**WHAT IS BEING ASKED:** Please reproduce the rows verbatim, from the line with "688x655 pixels. Task: Open" to the line with "(x=40, y=709)", including both of those lines.

**ENTRIES PROVIDED:**

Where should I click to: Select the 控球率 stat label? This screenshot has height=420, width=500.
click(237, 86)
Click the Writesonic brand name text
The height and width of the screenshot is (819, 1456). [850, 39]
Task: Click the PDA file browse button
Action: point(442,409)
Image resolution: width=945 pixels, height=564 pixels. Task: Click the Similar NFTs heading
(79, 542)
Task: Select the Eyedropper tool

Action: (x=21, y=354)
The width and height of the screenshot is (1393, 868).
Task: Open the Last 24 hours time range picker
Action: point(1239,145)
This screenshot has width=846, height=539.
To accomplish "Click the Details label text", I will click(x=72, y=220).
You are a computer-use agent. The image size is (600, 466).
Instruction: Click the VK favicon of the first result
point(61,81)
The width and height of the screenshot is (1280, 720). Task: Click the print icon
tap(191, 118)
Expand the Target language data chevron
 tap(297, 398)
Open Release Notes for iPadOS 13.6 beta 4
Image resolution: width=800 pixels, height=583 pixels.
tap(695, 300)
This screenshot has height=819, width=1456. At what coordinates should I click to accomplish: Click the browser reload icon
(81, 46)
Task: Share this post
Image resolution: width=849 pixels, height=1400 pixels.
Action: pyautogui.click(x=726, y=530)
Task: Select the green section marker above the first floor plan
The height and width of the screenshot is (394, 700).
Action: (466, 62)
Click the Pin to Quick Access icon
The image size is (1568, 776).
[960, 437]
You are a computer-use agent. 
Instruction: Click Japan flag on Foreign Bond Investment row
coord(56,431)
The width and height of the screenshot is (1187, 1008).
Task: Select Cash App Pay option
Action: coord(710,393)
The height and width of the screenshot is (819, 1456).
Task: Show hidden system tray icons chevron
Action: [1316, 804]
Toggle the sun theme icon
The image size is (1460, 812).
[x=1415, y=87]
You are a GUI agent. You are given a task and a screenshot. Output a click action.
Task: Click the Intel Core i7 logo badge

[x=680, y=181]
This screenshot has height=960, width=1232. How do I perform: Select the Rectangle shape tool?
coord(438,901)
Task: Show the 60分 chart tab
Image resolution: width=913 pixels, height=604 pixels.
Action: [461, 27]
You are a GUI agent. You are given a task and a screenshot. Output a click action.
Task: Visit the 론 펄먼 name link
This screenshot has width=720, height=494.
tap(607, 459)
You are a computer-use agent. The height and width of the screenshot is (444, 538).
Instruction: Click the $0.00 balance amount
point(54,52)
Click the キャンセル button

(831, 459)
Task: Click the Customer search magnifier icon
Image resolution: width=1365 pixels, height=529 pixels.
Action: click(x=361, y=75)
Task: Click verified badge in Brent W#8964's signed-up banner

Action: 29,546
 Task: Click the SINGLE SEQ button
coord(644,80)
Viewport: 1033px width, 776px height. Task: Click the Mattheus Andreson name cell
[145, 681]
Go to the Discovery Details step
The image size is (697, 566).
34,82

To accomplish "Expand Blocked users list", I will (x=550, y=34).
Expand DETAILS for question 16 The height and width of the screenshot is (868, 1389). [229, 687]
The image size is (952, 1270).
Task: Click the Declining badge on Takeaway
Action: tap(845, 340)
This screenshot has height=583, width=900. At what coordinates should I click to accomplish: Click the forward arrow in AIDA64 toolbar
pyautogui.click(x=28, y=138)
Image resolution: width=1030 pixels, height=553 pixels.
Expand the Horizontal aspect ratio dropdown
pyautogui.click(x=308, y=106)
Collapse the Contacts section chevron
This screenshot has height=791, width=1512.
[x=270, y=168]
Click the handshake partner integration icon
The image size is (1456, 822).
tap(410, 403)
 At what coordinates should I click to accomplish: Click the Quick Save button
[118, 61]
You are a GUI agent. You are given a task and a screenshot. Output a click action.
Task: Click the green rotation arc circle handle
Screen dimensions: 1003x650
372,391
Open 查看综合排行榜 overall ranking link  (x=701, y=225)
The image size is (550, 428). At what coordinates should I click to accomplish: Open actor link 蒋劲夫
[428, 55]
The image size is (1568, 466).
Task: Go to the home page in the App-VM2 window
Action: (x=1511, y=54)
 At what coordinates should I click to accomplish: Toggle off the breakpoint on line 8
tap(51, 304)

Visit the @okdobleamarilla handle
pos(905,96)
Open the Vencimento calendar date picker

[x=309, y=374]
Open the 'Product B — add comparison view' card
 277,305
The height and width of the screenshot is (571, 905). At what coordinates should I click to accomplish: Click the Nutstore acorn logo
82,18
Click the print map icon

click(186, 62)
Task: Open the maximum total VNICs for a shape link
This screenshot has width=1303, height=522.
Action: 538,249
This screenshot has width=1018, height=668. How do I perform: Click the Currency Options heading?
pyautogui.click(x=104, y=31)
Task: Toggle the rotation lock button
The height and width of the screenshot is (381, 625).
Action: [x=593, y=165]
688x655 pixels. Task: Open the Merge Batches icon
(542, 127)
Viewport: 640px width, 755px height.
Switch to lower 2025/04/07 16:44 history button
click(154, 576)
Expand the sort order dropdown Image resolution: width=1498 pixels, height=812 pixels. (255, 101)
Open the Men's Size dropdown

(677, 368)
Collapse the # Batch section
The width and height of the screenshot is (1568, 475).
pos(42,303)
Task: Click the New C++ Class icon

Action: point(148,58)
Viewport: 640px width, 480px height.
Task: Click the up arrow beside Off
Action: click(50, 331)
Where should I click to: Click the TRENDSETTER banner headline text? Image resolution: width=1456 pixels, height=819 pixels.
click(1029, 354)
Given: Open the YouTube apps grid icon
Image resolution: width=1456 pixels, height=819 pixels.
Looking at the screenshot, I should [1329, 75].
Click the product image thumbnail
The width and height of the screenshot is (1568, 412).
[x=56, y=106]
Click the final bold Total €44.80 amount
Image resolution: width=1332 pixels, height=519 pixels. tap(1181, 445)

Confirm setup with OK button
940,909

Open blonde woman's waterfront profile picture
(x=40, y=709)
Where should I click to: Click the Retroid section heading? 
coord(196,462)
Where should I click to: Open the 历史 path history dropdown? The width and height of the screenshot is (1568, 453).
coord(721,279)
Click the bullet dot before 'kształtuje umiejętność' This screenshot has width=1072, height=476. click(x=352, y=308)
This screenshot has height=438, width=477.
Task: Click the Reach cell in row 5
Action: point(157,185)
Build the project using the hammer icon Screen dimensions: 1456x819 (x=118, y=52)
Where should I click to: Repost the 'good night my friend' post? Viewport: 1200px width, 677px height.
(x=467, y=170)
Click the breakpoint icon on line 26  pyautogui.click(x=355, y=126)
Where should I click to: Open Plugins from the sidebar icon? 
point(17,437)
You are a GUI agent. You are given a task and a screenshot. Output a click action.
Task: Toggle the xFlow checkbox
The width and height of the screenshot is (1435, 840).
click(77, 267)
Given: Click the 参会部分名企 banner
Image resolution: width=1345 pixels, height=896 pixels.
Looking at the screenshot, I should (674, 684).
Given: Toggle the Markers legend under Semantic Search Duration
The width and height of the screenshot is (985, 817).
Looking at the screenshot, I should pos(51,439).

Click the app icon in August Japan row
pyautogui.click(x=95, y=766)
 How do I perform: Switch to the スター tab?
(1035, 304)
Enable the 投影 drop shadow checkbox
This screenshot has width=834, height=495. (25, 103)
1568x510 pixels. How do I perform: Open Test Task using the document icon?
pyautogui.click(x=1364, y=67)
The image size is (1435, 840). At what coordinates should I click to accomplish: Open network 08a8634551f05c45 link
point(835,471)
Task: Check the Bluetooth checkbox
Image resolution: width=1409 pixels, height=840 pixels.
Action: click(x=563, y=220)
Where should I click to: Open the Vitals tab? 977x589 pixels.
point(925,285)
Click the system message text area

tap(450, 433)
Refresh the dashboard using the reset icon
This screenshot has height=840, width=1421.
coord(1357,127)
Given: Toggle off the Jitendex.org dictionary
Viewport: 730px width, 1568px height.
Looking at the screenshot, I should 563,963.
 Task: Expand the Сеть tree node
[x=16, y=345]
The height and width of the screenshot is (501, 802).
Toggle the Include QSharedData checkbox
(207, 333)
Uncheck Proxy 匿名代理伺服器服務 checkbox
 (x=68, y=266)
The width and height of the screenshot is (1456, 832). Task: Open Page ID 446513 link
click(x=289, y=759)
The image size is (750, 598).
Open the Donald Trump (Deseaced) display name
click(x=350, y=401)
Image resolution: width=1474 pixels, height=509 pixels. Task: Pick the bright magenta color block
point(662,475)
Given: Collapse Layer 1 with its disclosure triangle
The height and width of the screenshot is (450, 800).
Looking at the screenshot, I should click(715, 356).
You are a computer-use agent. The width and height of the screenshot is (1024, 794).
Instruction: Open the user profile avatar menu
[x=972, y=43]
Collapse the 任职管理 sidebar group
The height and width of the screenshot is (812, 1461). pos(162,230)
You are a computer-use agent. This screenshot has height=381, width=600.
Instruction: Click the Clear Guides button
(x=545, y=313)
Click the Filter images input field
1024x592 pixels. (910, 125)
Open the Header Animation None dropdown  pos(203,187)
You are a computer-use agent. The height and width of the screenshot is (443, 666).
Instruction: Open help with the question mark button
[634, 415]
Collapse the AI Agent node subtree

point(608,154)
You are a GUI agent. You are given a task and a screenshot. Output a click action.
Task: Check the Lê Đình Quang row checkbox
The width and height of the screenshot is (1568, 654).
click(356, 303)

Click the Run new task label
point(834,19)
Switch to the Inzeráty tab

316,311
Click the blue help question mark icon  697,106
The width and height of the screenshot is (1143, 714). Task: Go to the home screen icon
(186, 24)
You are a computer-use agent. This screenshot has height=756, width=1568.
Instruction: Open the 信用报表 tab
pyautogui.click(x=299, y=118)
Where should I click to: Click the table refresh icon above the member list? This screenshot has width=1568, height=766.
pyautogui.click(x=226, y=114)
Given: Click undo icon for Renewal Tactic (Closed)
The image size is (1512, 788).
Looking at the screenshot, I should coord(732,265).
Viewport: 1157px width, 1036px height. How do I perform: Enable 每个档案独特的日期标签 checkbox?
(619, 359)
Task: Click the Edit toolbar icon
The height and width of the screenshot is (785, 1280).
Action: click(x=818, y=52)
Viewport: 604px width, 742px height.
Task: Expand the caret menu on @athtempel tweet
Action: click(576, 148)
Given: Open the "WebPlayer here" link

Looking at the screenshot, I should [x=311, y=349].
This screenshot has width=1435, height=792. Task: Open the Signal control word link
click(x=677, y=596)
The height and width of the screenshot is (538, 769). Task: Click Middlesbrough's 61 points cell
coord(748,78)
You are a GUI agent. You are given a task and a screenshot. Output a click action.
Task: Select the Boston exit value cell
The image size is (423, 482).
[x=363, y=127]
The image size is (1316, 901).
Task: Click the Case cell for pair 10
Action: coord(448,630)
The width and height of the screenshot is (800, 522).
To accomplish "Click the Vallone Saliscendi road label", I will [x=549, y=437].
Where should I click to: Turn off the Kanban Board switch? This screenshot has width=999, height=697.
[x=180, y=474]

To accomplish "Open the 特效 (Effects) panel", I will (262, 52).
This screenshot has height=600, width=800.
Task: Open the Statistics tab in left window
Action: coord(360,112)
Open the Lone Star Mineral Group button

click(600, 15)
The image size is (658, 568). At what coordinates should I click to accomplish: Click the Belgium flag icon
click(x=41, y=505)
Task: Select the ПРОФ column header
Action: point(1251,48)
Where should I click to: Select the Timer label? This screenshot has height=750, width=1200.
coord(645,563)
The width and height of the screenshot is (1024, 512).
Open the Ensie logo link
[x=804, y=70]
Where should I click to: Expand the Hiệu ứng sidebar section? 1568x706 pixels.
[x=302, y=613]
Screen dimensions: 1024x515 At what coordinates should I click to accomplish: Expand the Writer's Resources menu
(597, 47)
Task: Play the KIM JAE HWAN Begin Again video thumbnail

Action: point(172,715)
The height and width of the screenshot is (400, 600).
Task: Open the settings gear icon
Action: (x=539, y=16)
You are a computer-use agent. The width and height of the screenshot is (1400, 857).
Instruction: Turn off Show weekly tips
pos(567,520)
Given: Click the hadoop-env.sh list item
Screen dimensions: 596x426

**CORRECT ANSWER:**
688x655 pixels. Task: Open the Merge Batches icon
(542, 127)
Viewport: 640px width, 755px height.
Switch to lower 2025/04/07 16:44 history button
click(154, 576)
Expand the sort order dropdown Image resolution: width=1498 pixels, height=812 pixels. (255, 101)
Open the Men's Size dropdown

(677, 368)
Collapse the # Batch section
The width and height of the screenshot is (1568, 475).
pos(42,303)
Task: Click the New C++ Class icon

Action: point(148,58)
Viewport: 640px width, 480px height.
Task: Click the up arrow beside Off
Action: click(50, 331)
Where should I click to: Click the TRENDSETTER banner headline text? Image resolution: width=1456 pixels, height=819 pixels.
click(1029, 354)
Given: Open the YouTube apps grid icon
Image resolution: width=1456 pixels, height=819 pixels.
Looking at the screenshot, I should [1329, 75].
Click the product image thumbnail
The width and height of the screenshot is (1568, 412).
[x=56, y=106]
Click the final bold Total €44.80 amount
Image resolution: width=1332 pixels, height=519 pixels. tap(1181, 445)

Confirm setup with OK button
940,909

Open blonde woman's waterfront profile picture
(x=40, y=709)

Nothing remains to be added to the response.